You are tasked with designing a real-time analytics platform for a growing e-commerce company.
Our e-commerce platform currently processes 50,000 orders per day, with peak traffic during sales events reaching 500,000 orders per day. The business needs insights to:
- Monitor key business metrics (GMV, conversion rates, inventory levels)
- Personalize user experiences in real-time based on behavior
- Generate daily/weekly executive reports
- Order data: MySQL database (primary transactional system)
- User behavior: Web analytics events via JavaScript SDK (~1M events/day)

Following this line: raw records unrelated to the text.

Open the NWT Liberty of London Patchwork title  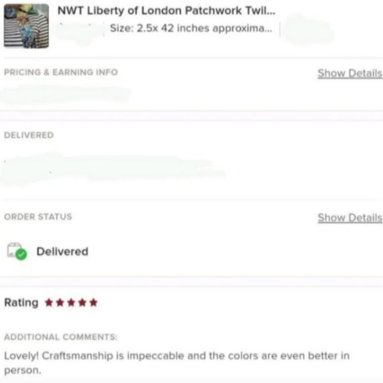coord(166,11)
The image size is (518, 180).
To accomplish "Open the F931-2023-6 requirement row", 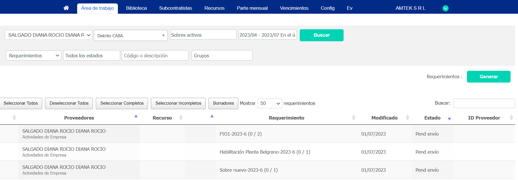I will tap(240, 134).
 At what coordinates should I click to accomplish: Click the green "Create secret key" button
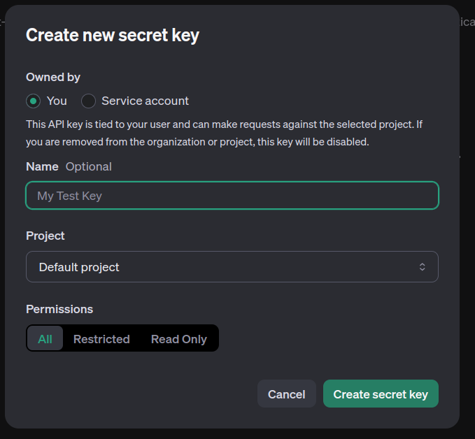[380, 394]
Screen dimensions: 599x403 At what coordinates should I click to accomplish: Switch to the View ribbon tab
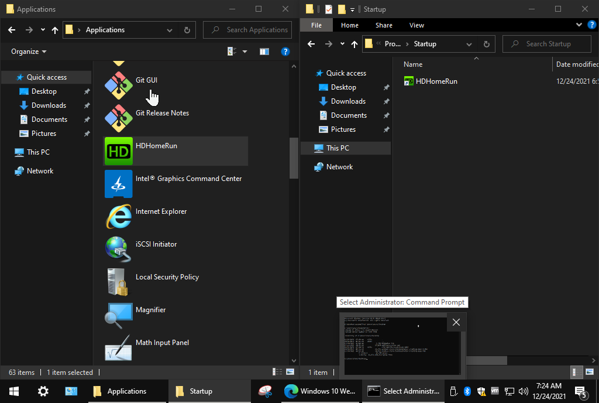pos(416,25)
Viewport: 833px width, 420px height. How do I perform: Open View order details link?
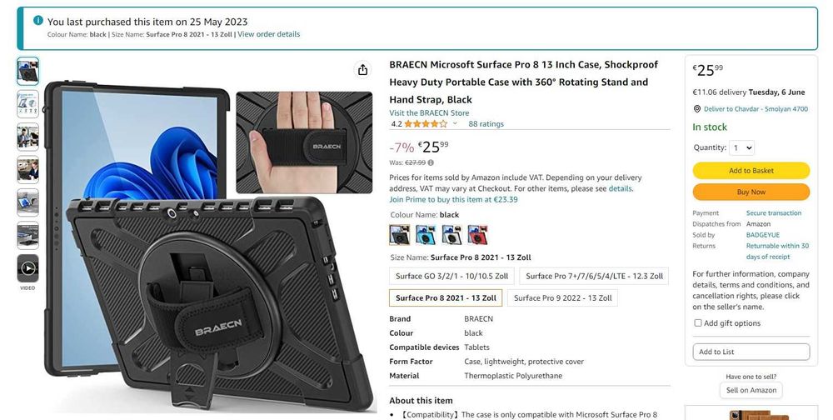268,34
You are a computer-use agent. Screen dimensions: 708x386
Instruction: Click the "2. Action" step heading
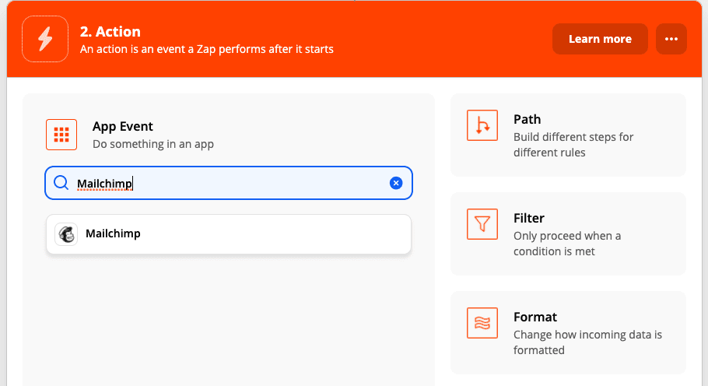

- Inventory: Third-party API with rate limits (100 requests/minute)
- Team size: 3 data engineers, 2 analysts, 1 ML engineer
Functional:
- Ingest data from multiple sources in real-time
- Enable near real-time personalization features for ML models with <5 minute latency
- Support both streaming and batch analytics
- Handle schema evolution gracefully
Non-functional:
- Scale to 10x current volume over next 2 years
- Data retention: 7 years for compliance
- Cost-conscious solution (startup budget)
- Must use cloud services (AWS, GCP, or Azure)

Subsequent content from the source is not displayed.